Demandeur d'emploi

Depuis quelques temps, l'expression demandeur d'emploi a totalement remplacé "chômeur" dans le vocabulaire administratif, institutionnel politique. "Chômeur" était trop connoté négativement voyez-vous. C'est vrai quoi, un chômeur c'est un pauvre mec qui a perdu son boulot et qui profite du système pour se la couler douce en touchant son chômage. D'ailleurs c'est à se demander s'il n'a pas un peu fait exprès de le perdre son job, le bougre.

Parce que bon, évidemment, on sait tous que le chômeur est un glandeur. Ce n'est pas moi qui le dit mais son étymologie! Et oui, "chômage" vient du latin caumare et signifie "se reposer pendant la chaleur brûlante". En gros, un chômeur c'est le type qui veut rester à glander durant l'été en buvant des cocktails à la plage. Quand on vous dit que c'est un fénéant. Une vraie cigale.

Or donc exit le chômeur et bienvenue au demandeur d'emploi! Lui déjà il fait quelque chose: il demande de l'emploi. Il ne passe pas ses journées avachi devant la télé à attendre qu'un bon job lui tombe dessus. Non, il court d'entreprises en entreprises voir si on a du travail à lui offrir. Oui à lui offrir parce que lui il demande à ce qu'on le lui offre, le travail, hein! Important ça de souligner un peu sa faiblesse sinon ça ne fonctionne pas. Il faut bien qu'il se sente quand même un peu merdeux pour être motiver à accepter plus ou moins n'importe quelle offre d'emploi justement. Parce que bon soyons clair, ce n'est pas non plus une quête façon Saint Graal avec de preux chevaliers mais plutôt façon Notre Dame de la Charité, que cette recherche d'emploi.

Le demandeur d'emploi est un donc un être actif, responsable de sa quête d'un nouvel emploi qui lui permettra de se réinsérer dans le marché du travail.

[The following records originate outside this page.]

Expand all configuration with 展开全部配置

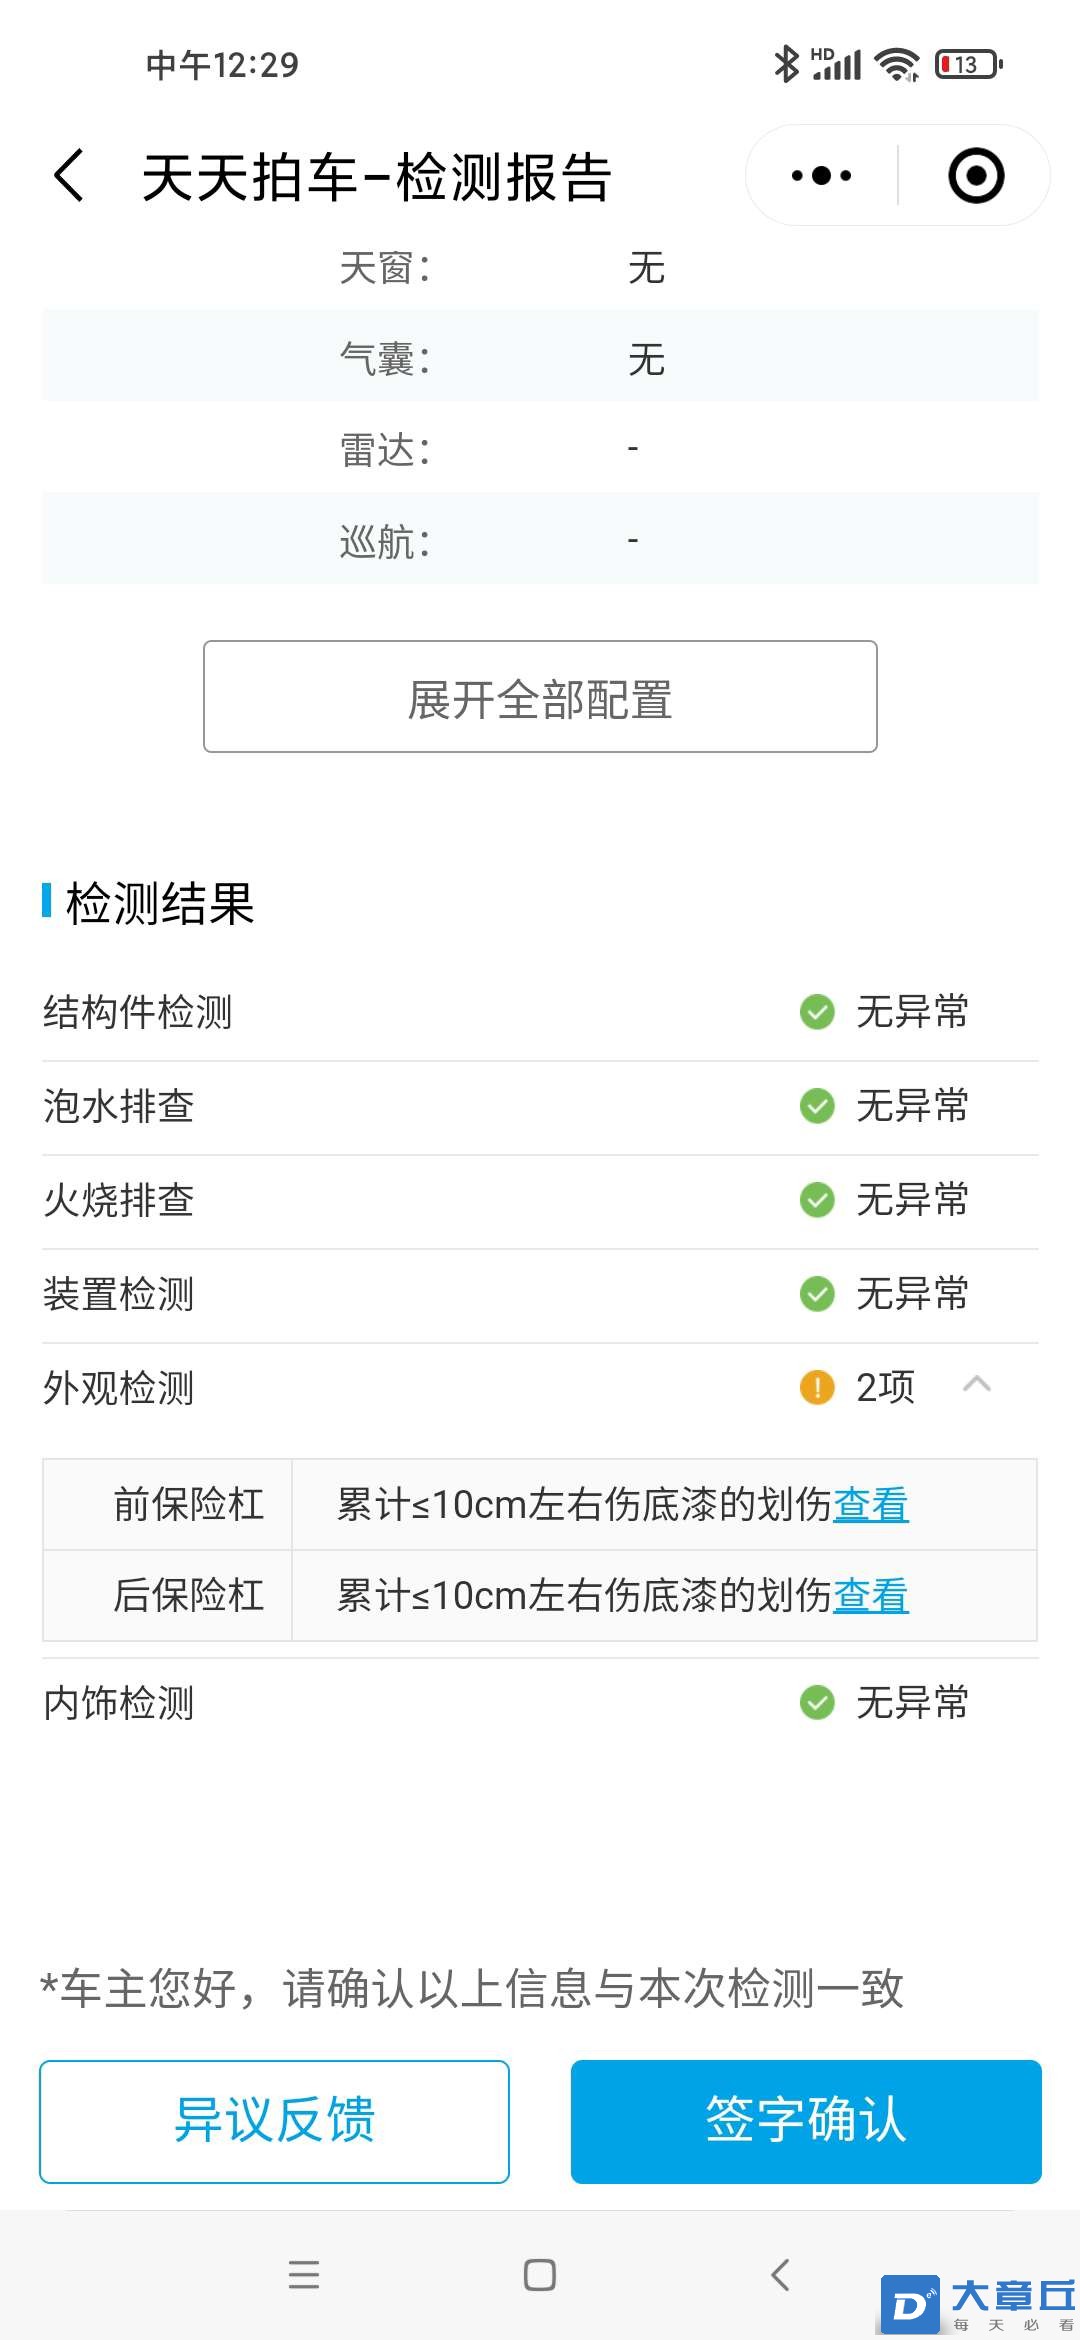540,697
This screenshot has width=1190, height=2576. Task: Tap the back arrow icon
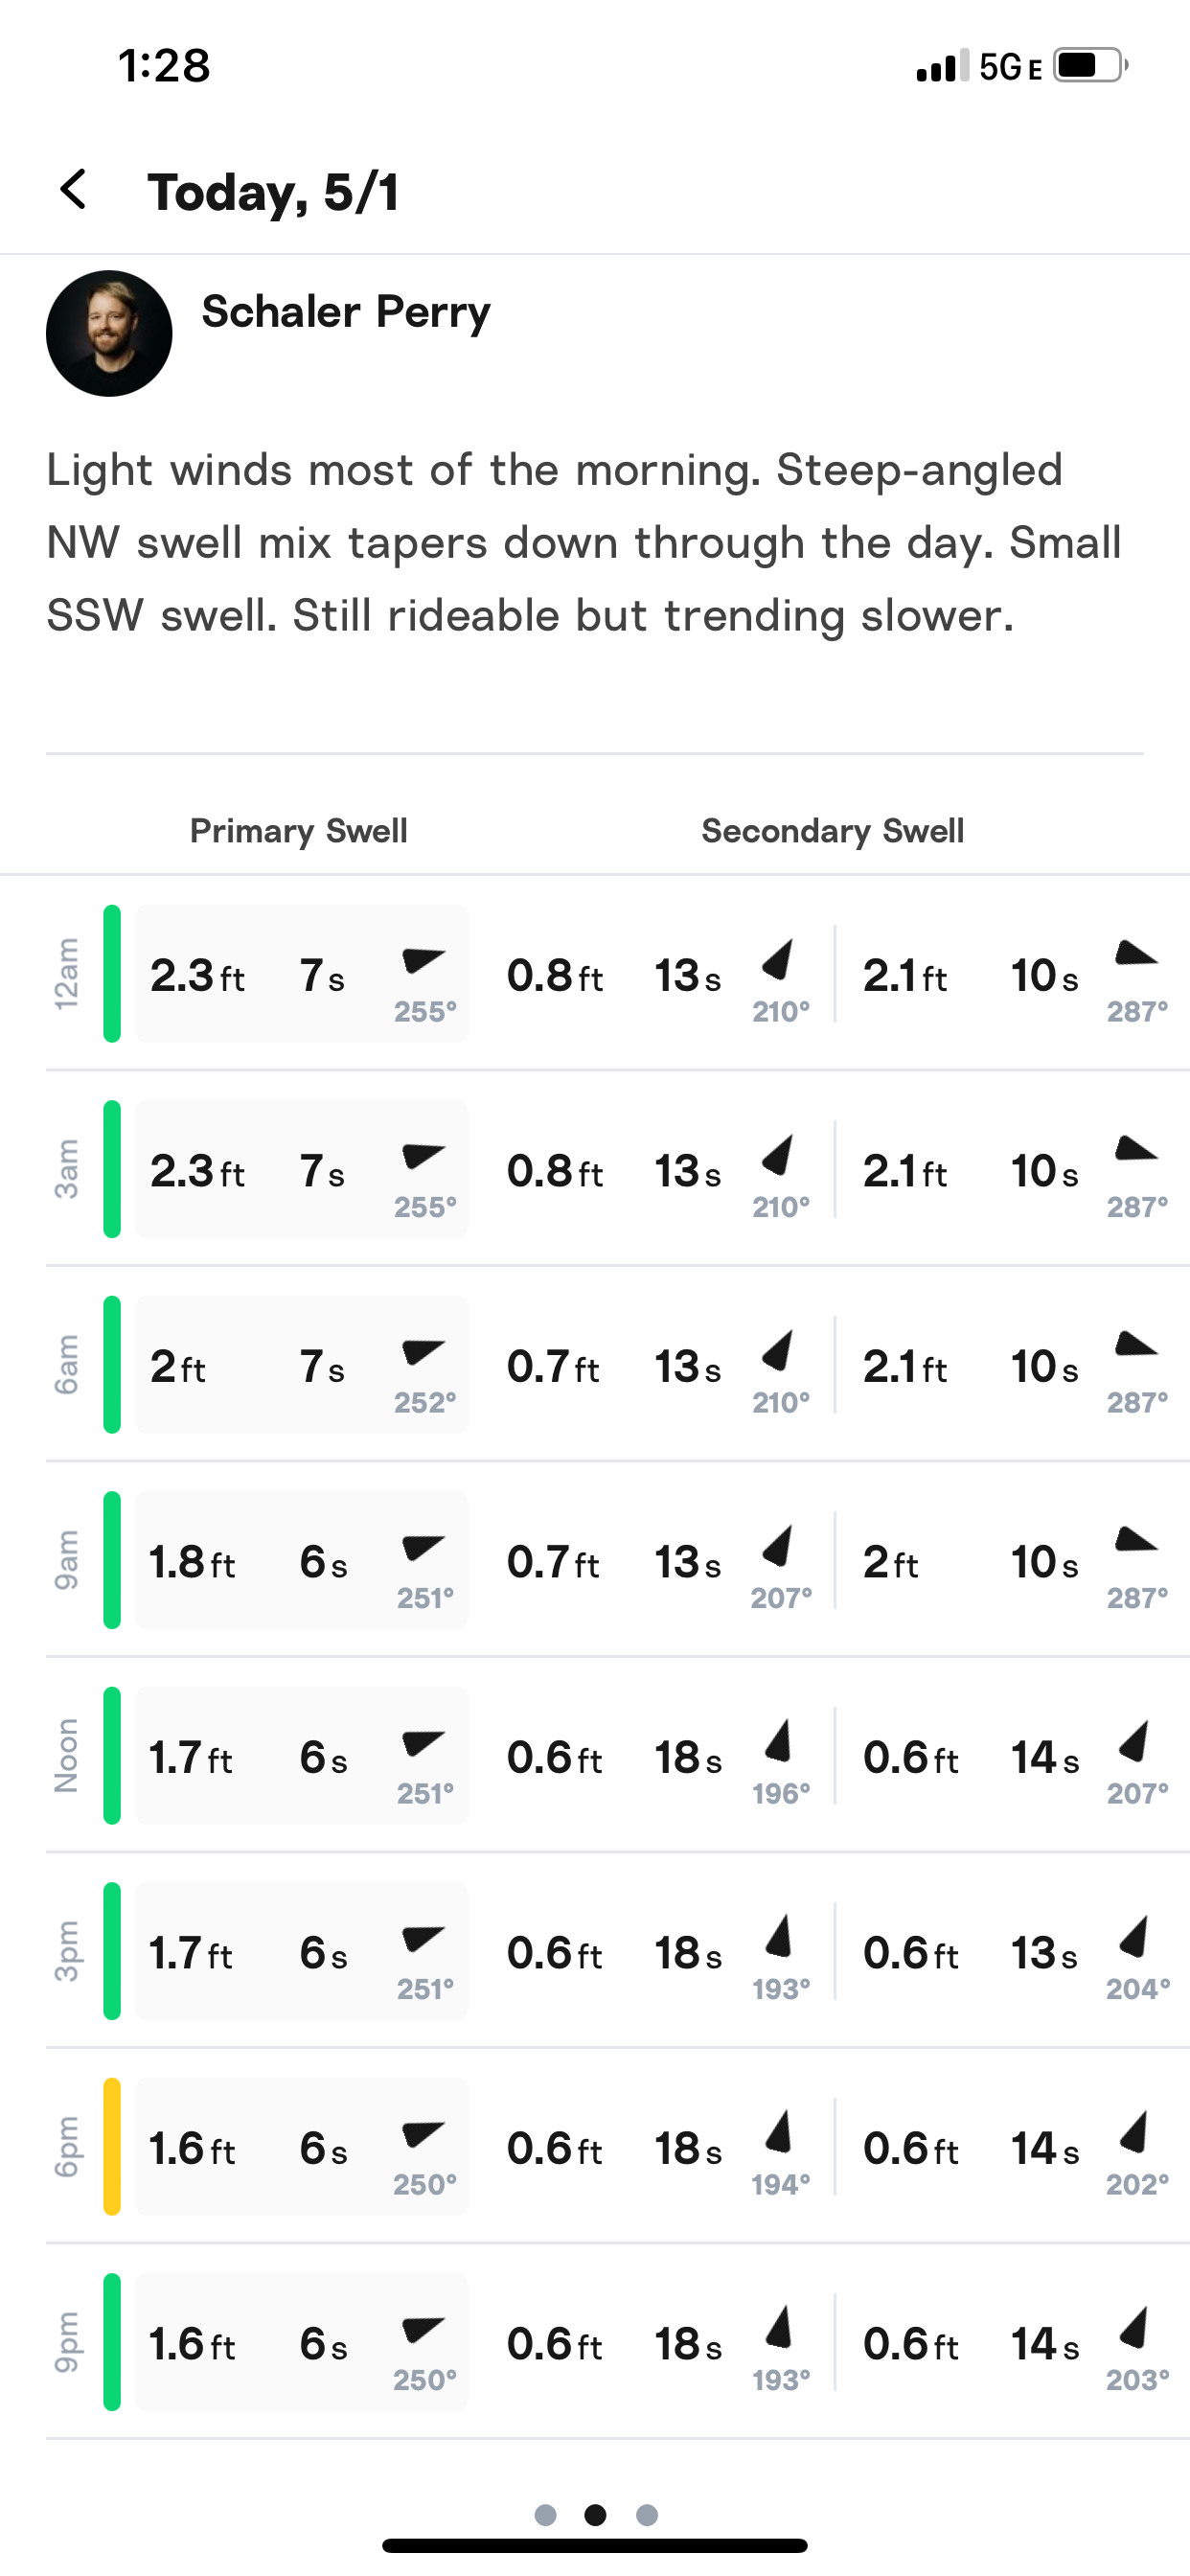(x=73, y=189)
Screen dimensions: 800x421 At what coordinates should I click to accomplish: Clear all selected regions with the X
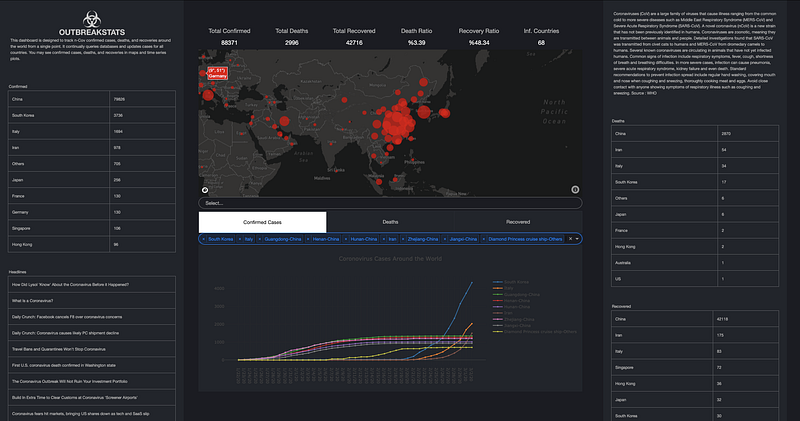point(570,239)
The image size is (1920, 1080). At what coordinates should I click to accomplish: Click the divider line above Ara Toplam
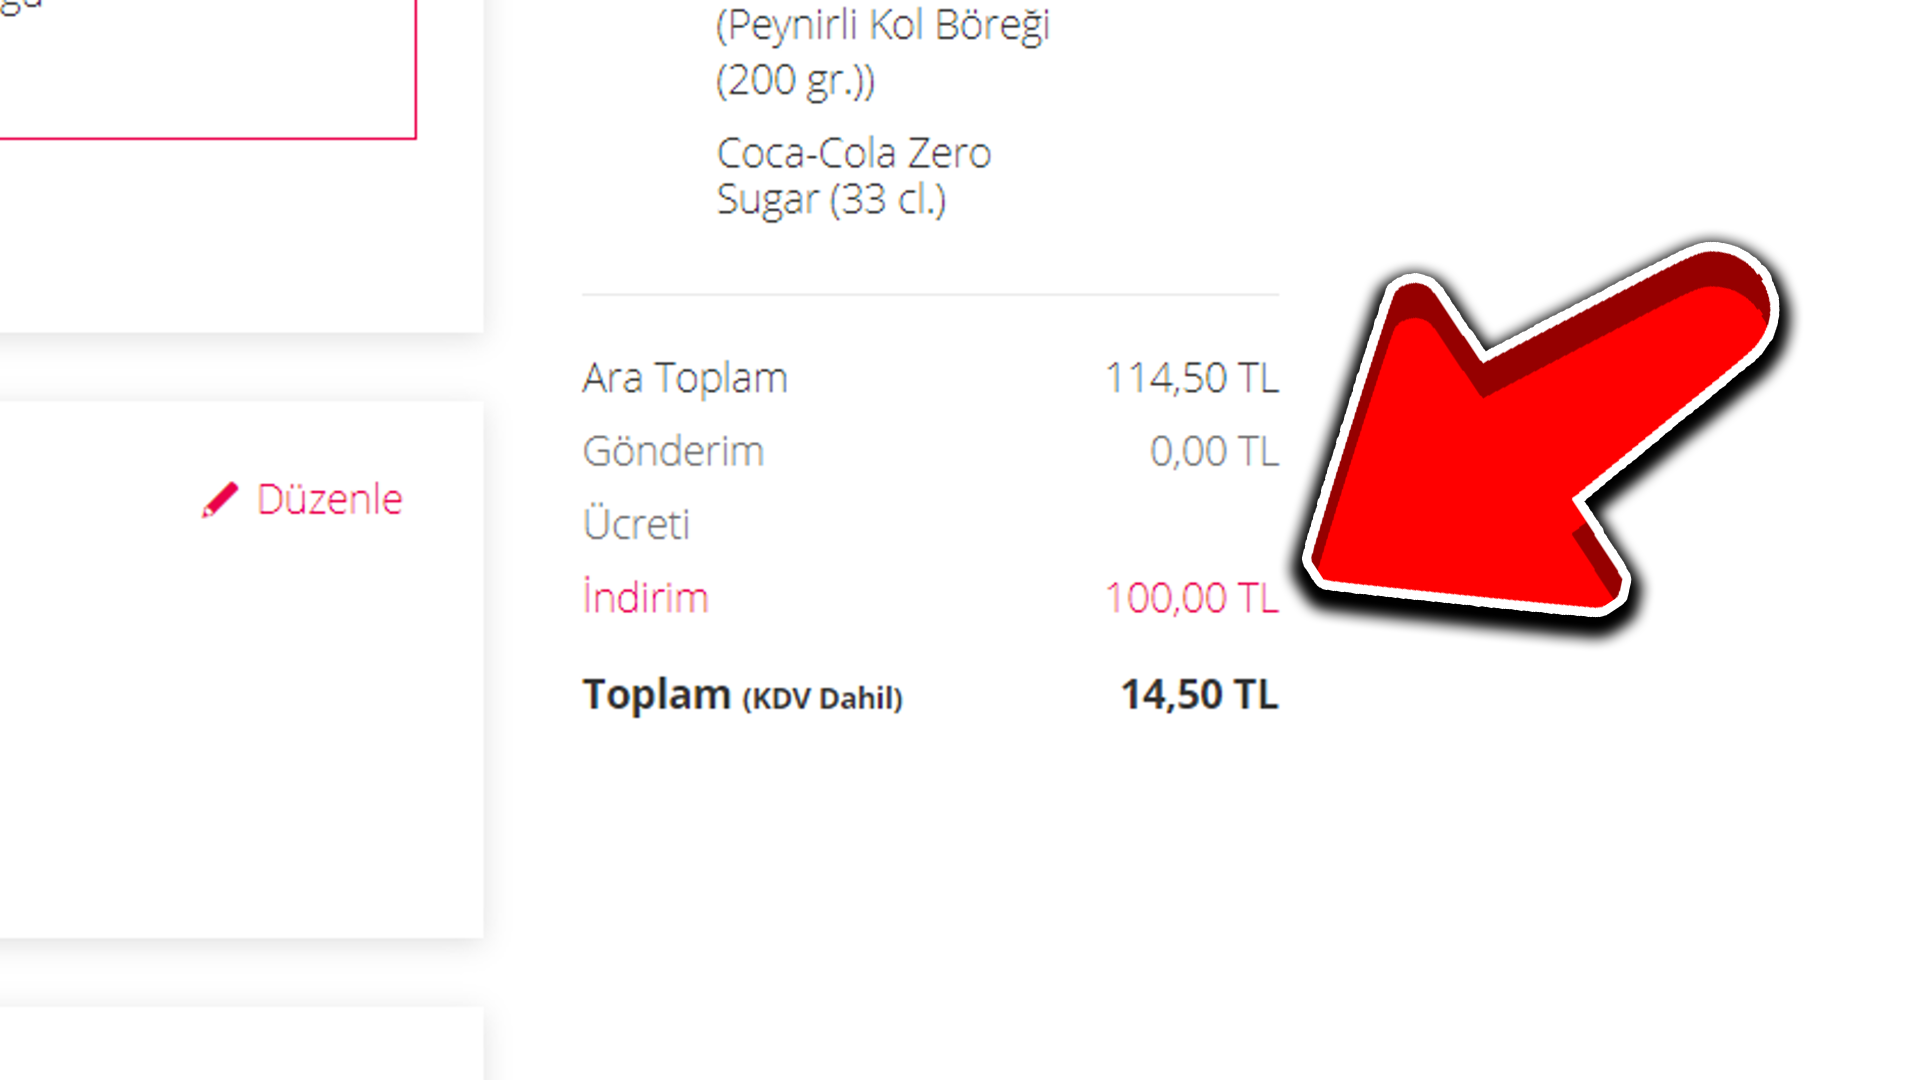click(930, 294)
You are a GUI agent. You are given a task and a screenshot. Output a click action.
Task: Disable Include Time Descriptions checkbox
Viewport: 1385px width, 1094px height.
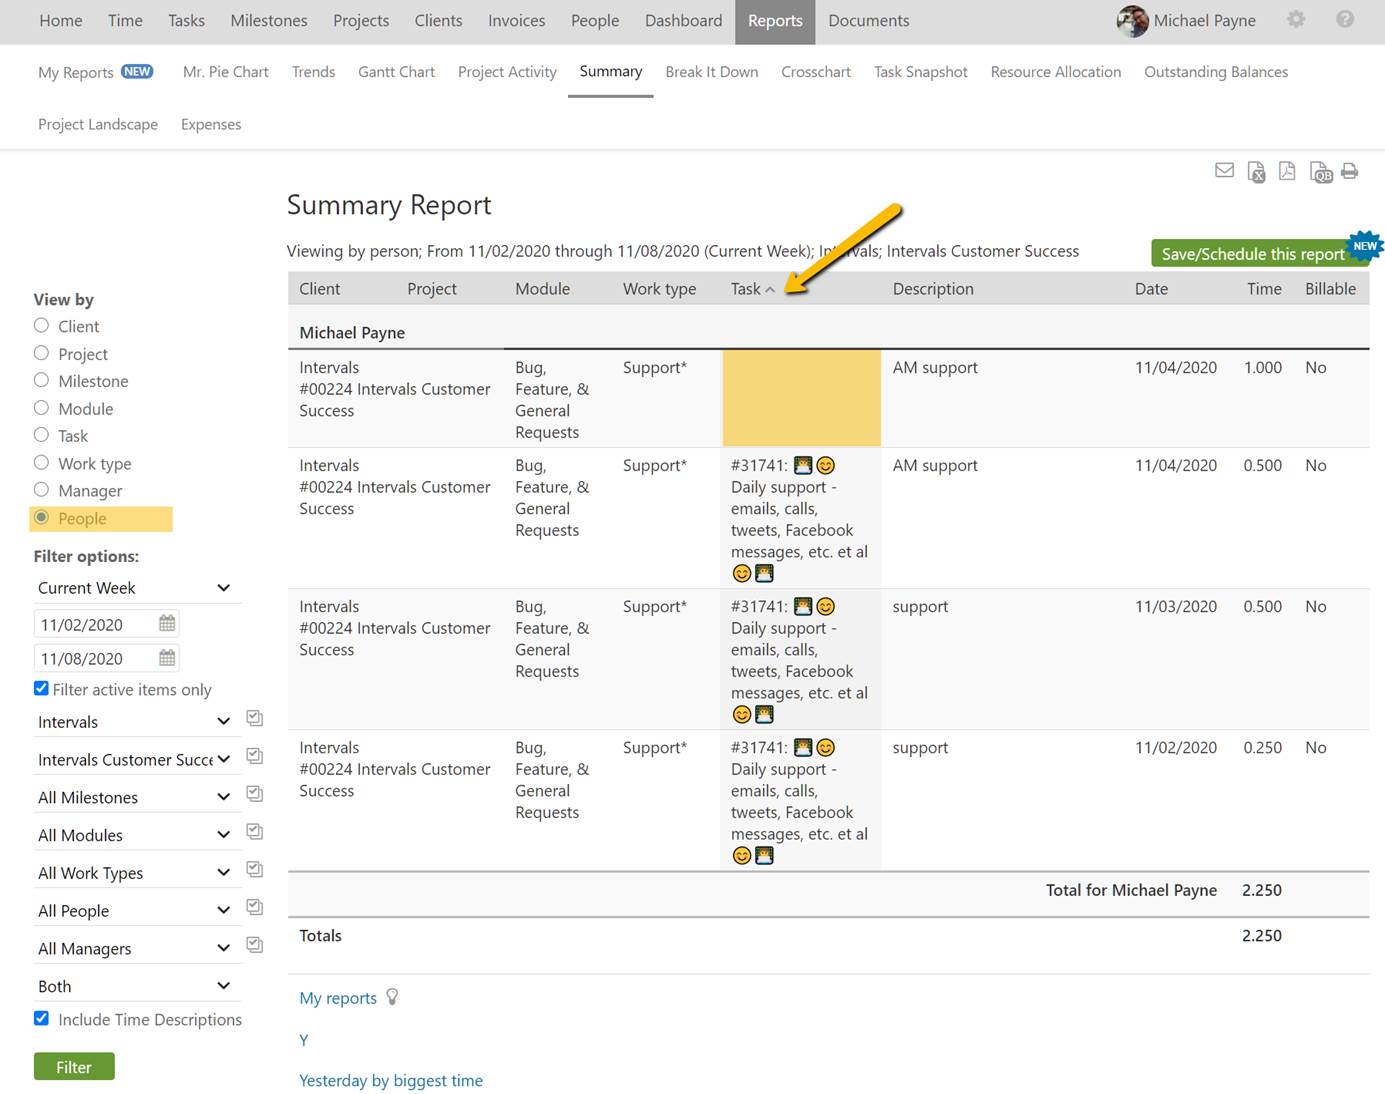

Il est aussi responsable de sa "non-trouvaille", et ça c'est rudement pratique! Pas pour lui bien sûr. Mais pensez donc, s'il ne trouve pas c'est soit qu'il a mal demandé soit qu'il demande quelque chose que personne ne peut, hélas, lui offrir. Ou alors oui mais pour moins cher et avec moins de vacances et sans payer les heures supplémentaires. Et qu'il s'estime déjà heureux d'une telle offre grâce à laquelle il pourra arrêter de demander.